In his short chapters, Lethem marches through the track list sequentially, splicing in ruminations on what kind of record Fear Of Music is on the whole. Is it a concept record? A science fiction record? A paranoid record? Lethem avoids much historical context (except within the broader context of how the band members' dynamic and live performances influenced their sound). Above all, Lethem takes a philosophical approach to an album he compares (with its black, anti-skid cover) to the monolith in 2001: A Space Odyssey. Lethem is now (by his own admission and as shown through the abundance of his published work throughout the past fifteen years) someone who bestows cultural artefacts rather than one who is transformed by them, and this dynamic offers a perspective rich with insight.

Due to this high-minded philosophy, his analysis generates more questions than answers about what Fear Of Music means. A Brooklyn native, Lethem calls New York a city of "prideful fear," and quotes Bangs' insistence that "there is nothing past Jersey." To Lethem, Talking Heads was the definitive New York band. There's a solid philosophical argument made for the album deriving from David Byrne's alleged fear of the vast, open expanses of America. After all, Byrne is determined to "Find a city / Find myself a city to live in," and Lethem relates his own unease when he first saw an open horizon bereft of a metropolitan skyline. This proposed phobia of exposure to expanse recurs throughout the album as in "Heaven is a place / A place where nothing / Nothing ever happens" or "What is happening, to my skin / Where is the protection that I needed?" And so on.

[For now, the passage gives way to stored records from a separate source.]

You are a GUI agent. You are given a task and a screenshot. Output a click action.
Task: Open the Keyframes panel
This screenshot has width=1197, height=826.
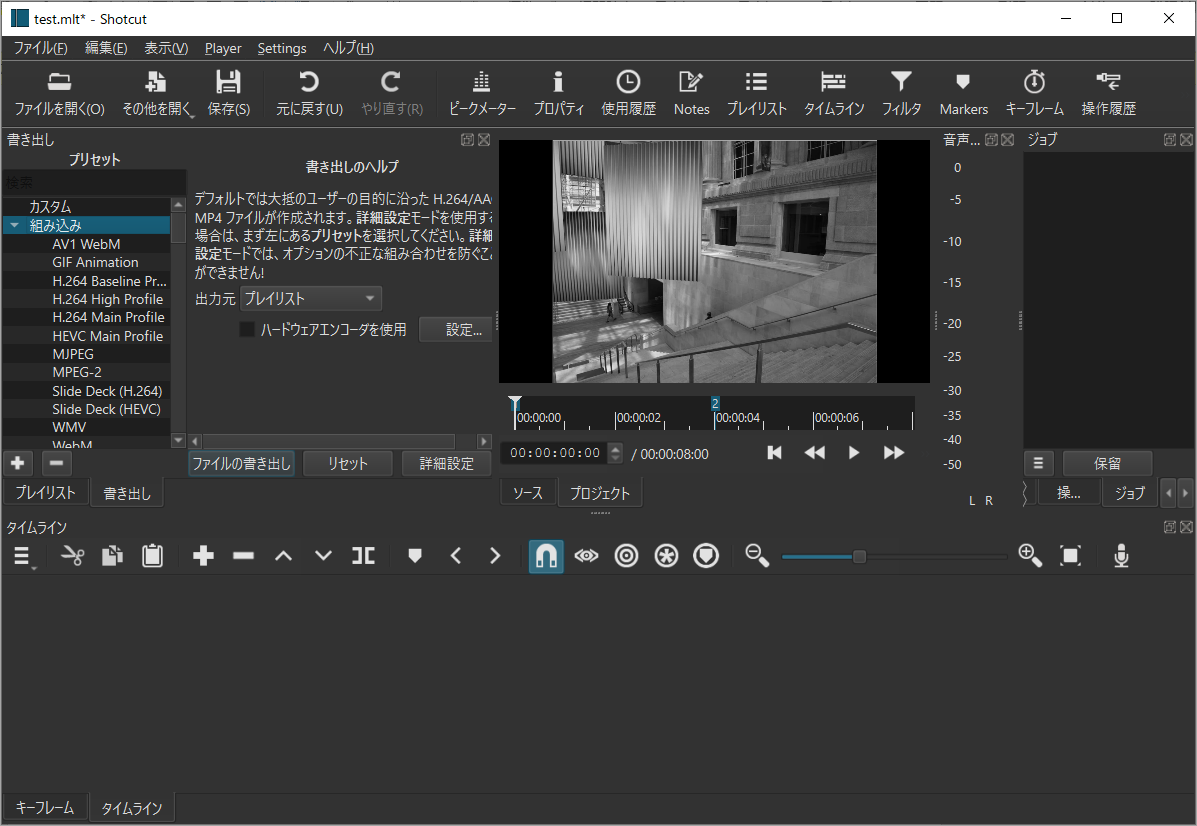tap(1034, 93)
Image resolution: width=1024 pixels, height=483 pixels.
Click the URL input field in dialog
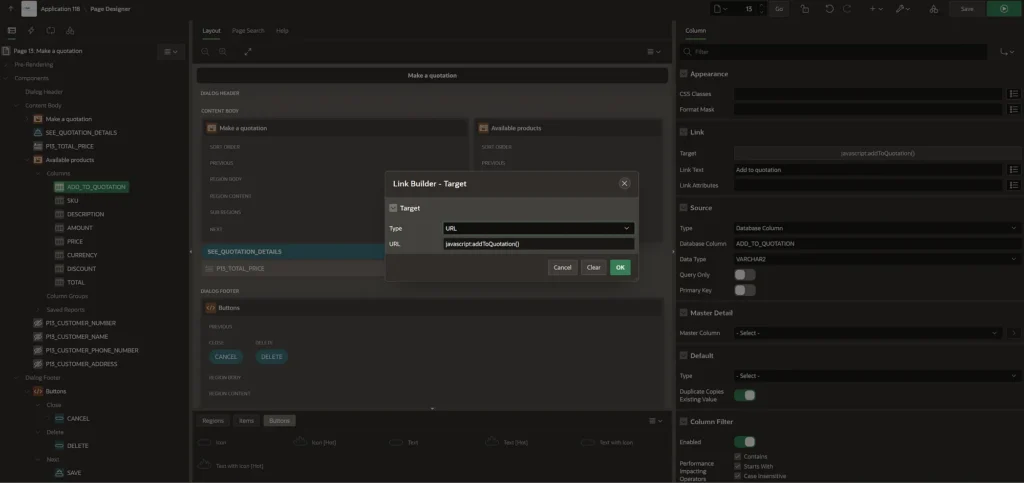(x=538, y=244)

And Lethem continually brings up Cold War paranoia about the assurance of mutual destruction that pervaded the late '70s. Cast in this light, even songs like Paper point to the fear of blankness, while "Air" (though a goofy song) can even possess an agoraphobic menace. Life During Wartime serves as a companion piece to Cities and clearly shows how a retreat into the protection of human constructs may provide the only oasis. But Fear Of Music, much like any philosophy worth its hypothetical salt, is rife with paradoxes and contradictions. In addition to vastness, fear may also stem from claustrophobia associated with the self-awareness of our Mind forever chained to the primal instincts of our bodily Animals, a condition most readily transcended through the use of Drugs.

After rising to prominence through the written word, it should come as no surprise that Lethem's analysis inordinately focuses on lyrics. At times, he reads far too much into the words themselves and their multiple interpretations, and he falls into the tendency of fanboys to mythologise their objects of affection. In fact, when Lethem makes efforts to characterise the music apart from the lyrics, his descriptions come off as forced hyperbole, such as when he claims that "Memories Can't Wait is a fucking disaster area, a black bubbling cauldron full of barking dogs and backwards masking - the dumb-scary trick of 'satanic' bands - and every other creepy sonic tape-effect Brian Eno couldn't sell to Devo."

But even when reminiscing, Lethem never reverts to outright nostalgia. He reflects on how the band influenced his youth, but he views Talking Heads through the prism of his advanced years. He elucidates how the best art is both ephemeral and corporeal. A person can experience synchronicity with a piece of music, a feeling that can never be voluntarily recaptured. But Lethem also shows that he can drop the needle on an old LP from 1979 and take shelter in the music that first chose the boy in his room.